Fassier stressed the fact that no elections are planned in Armenia and Azerbaijan in 2006, making it easier for their leaders to reach unpopular compromise agreements on Karabakh. “We are convinced that this golden opportunity must not be missed this time,” he said, warning that failure to use that opportunity would mean several more years of deadlock.

This optimism contrasted with the latest comments made by Arkady Ghukasian, the president of the self-proclaimed Nagorno-Karabakh Republic who met the mediating troika twice on Wednesday. He told reporters that the conflicting parties are still “pretty far from a settlement.”

The Minsk Group co-chairs declined to directly comment on Ghukasian’s remarks, with Mann noting that the decade-long Armenian-Azerbaijani negotiations are indeed “very tough.” “But what gives us hope as negotiators is that even though the sides are very tough-minded in putting their positions forward, we are seeing a desire on their part to work towards an agreement,” said the U.S. diplomat.

Foreign Minister Vartan Oskanian similarly played down the voice of dissonance. Oskanian said he spoke with the Karabakh leader on Thursday morning and believes that his comments were taken out of context by the media. “I think that the media did not present the Nagorno-Karabakh president’s view correctly,” Oskanian told a news conference. “The president said that we are far from a settlement judging by statements from the Azerbaijani side.”

Oskanian himself was far more upbeat. “There has been positive movement this year,” he said. “If that trend continues, it will be possible to expect some document to be born at the beginning of 2006. A lot depends on the next meeting of the presidents [of Armenia and Azerbaijan.”

The meeting is expected to take place next month. The mediators said its precise date and venue have yet to be confirmed. They again refused to shed any light on peace proposals discussed by the parties.
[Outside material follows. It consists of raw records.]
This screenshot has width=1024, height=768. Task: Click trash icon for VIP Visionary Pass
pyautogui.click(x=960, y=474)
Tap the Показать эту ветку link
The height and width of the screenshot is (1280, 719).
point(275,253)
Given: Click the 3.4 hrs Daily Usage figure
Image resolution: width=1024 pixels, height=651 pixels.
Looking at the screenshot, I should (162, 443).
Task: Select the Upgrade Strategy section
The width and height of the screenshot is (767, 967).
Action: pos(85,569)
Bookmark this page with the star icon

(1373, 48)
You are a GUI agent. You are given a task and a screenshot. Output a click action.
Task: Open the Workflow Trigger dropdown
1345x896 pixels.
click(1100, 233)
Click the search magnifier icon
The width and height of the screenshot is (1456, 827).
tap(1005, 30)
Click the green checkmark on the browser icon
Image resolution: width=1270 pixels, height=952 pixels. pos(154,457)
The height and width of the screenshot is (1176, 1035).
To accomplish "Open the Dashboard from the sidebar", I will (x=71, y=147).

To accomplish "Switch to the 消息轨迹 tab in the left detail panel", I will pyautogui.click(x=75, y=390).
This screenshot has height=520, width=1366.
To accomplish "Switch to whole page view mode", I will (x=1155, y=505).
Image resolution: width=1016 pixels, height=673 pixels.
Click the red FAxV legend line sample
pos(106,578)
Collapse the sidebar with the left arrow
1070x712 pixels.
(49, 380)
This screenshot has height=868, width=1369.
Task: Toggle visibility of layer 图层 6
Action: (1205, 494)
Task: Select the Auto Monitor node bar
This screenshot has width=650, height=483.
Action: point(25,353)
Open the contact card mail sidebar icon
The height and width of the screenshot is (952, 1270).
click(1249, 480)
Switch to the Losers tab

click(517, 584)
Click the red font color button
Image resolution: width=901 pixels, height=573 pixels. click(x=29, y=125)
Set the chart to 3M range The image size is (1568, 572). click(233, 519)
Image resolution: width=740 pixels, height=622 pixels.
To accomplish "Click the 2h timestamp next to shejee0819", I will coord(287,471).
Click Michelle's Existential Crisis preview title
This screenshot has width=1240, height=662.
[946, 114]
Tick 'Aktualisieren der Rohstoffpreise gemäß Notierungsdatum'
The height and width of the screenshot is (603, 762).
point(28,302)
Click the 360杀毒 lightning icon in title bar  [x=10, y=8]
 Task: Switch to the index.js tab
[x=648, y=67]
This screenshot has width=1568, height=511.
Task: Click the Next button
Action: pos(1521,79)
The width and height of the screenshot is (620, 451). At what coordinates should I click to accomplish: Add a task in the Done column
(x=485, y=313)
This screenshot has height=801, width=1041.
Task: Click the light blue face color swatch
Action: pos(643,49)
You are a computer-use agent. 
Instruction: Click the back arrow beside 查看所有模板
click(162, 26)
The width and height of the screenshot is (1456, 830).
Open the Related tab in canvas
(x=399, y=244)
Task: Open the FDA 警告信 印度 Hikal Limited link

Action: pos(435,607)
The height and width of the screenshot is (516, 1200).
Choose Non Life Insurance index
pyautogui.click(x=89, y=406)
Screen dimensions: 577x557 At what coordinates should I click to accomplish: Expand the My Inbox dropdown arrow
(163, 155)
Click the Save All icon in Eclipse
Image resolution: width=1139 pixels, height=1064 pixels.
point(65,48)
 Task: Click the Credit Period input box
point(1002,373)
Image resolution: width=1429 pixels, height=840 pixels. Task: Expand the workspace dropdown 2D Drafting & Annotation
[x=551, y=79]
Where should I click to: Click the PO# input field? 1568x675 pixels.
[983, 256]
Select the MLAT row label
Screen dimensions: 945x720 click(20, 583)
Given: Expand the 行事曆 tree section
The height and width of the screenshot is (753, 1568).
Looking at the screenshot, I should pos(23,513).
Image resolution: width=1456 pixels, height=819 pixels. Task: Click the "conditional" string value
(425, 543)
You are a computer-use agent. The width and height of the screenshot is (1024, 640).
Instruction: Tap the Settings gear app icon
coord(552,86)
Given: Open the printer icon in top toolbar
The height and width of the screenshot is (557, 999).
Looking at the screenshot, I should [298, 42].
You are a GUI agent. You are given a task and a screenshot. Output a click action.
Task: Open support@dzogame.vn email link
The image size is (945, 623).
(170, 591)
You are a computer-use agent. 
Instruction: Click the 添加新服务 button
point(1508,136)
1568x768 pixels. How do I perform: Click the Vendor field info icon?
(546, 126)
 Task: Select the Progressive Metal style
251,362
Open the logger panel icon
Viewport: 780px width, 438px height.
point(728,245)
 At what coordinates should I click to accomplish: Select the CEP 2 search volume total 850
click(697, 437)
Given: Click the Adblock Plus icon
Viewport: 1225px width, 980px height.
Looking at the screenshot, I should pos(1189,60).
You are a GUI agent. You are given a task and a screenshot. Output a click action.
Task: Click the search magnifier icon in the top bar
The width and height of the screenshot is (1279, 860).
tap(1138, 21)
Merzlyakov confirmed that the co-chairs came up with a written proposal when they met with Oskanian and his Azerbaijani counterpart Elmar Mammadyarov in Ljubljana, Slovenia last week. “We did pass written proposals on to the ministers,” Russia’s chief Karabakh negotiator, Yuri Merzlyakov, said. “But they were less than one page long.”

Mann referred to them as “fundamental principles” of a Karabakh settlement and said the mediators focused on its details during their meeting with Kocharian. “In our discussions with President Kocharian we covered the entire range of issues that would be involved in a Karabakh settlement, and those are very many issues,” he said without elaborating.

According to Oskanian, a “comprehensive” plan to resolve the conflict will be discussed and possibly made public only if Kocharian and Azerbaijani President Ilham Alive strike a framework peace deal.

For his part, Azerbaijan’s Deputy Foreign Minister Araz Azimov said on Tuesday that the Minsk Group did not come up with a new peace plan in the Slovenian capital. Azimov said the parties are discussing unspecified “nine provisions” that have been on the negotiating table for the last few years. “2006 may see progress in the negotiations on the Karabakh conflict,” he told reporters in Baku.